Exercise instructions: Using the data below, show every line where the word "Visit" occurs.

Dataset records:

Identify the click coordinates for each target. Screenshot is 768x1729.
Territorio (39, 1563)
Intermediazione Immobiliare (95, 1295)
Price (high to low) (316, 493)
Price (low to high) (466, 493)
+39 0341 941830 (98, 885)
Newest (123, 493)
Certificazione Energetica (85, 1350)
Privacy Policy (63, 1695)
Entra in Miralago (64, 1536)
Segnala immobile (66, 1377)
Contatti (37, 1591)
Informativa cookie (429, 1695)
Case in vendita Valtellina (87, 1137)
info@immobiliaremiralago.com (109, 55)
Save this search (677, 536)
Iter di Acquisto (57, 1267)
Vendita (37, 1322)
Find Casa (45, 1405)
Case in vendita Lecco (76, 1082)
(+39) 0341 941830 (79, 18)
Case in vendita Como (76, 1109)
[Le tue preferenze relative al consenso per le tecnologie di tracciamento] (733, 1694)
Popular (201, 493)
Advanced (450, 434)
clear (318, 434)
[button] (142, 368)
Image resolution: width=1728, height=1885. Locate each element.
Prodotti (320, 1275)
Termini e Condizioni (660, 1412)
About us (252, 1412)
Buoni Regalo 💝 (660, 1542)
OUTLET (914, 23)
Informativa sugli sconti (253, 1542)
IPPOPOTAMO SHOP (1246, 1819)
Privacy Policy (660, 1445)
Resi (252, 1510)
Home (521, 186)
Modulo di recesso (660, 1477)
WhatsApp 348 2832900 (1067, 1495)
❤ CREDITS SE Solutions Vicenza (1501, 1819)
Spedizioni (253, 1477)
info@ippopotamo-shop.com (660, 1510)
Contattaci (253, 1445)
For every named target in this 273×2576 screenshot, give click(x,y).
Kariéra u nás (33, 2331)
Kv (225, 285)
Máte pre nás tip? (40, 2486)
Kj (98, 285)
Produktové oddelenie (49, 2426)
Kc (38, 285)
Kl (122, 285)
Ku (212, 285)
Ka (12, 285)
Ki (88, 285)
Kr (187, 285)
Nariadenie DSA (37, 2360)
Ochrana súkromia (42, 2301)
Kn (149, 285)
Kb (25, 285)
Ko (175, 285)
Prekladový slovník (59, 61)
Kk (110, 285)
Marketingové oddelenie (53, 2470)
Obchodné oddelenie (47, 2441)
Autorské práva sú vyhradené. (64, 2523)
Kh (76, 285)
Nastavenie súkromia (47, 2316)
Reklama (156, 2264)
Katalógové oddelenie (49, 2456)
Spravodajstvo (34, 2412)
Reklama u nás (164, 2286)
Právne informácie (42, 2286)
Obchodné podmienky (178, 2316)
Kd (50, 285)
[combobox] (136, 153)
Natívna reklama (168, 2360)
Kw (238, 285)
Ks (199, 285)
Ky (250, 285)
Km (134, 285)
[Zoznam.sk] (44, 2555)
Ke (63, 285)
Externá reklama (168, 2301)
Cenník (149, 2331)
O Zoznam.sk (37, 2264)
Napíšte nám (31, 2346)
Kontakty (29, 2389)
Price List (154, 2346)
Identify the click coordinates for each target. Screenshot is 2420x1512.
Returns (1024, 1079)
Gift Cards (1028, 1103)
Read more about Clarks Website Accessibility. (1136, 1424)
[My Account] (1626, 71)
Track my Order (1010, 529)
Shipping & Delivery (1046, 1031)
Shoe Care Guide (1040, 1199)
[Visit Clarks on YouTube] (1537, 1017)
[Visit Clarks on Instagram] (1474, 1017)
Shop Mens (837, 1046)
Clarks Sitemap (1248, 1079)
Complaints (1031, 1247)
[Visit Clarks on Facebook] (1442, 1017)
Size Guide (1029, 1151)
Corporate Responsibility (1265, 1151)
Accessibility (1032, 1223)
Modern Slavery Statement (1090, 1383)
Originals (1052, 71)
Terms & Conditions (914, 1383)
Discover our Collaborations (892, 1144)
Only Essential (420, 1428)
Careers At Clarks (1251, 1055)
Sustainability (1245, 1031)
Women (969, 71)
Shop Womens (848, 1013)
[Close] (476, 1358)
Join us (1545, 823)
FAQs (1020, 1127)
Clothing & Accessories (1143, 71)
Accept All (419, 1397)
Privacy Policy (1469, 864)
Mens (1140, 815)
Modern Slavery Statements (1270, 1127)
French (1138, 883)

Exercise answer:
[Visit Clarks on YouTube] (1537, 1017)
[Visit Clarks on Instagram] (1474, 1017)
[Visit Clarks on Facebook] (1442, 1017)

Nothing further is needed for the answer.